*** Opening INPUT DATA ***
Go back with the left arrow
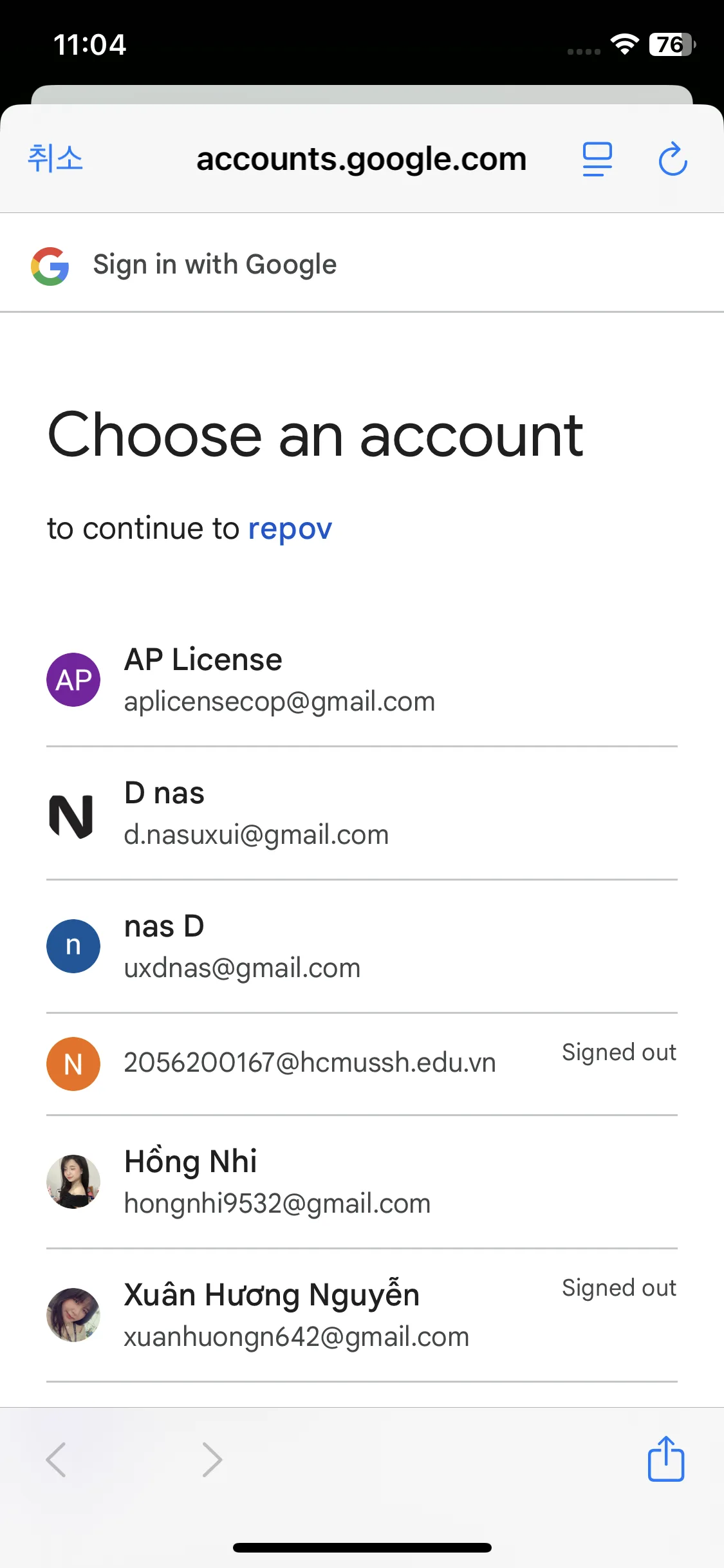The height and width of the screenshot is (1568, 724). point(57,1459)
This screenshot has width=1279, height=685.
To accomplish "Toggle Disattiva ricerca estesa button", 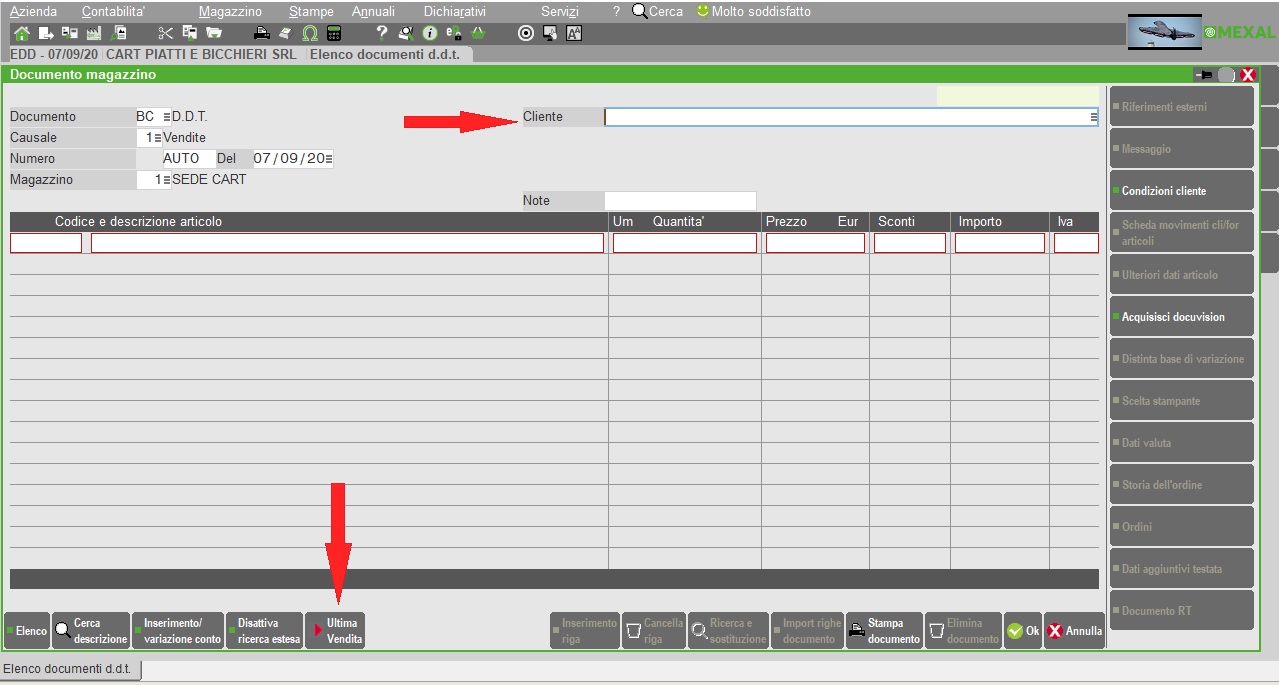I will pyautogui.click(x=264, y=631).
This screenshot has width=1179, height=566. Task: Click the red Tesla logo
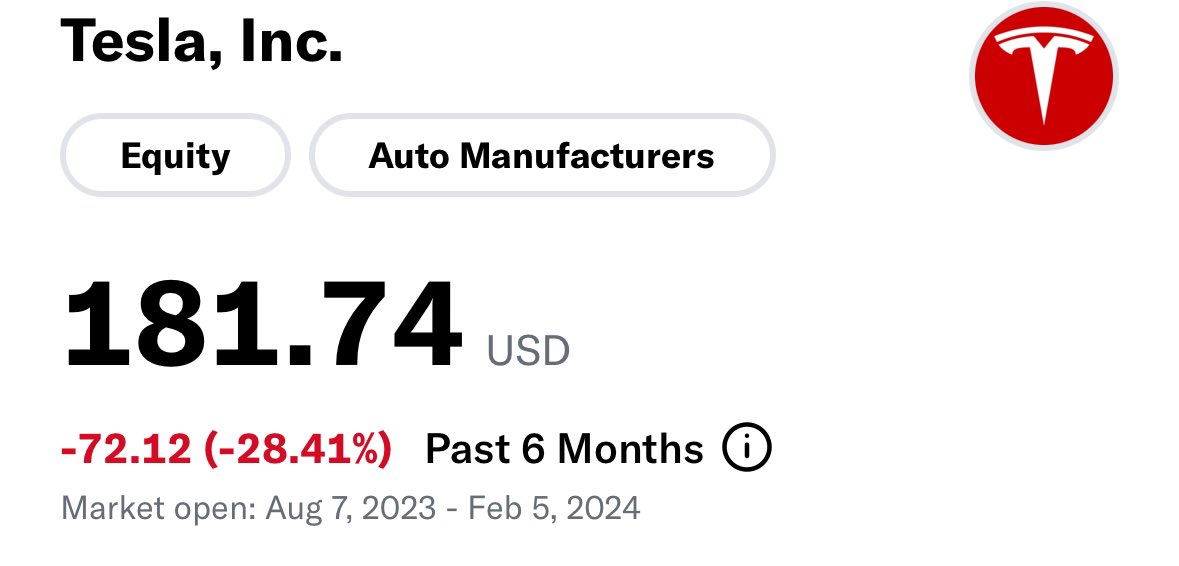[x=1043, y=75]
*** Closing INPUT DATA ***
▶ [EXERCISE]:
Would you restate word for word only the lines from the one containing "This screenshot has width=1179, height=566." to the final line of the material, both ends included, without any pictures?

▶ [SOLUTION TO THE EXERCISE]:
This screenshot has width=1179, height=566. Task: Click the red Tesla logo
[x=1043, y=75]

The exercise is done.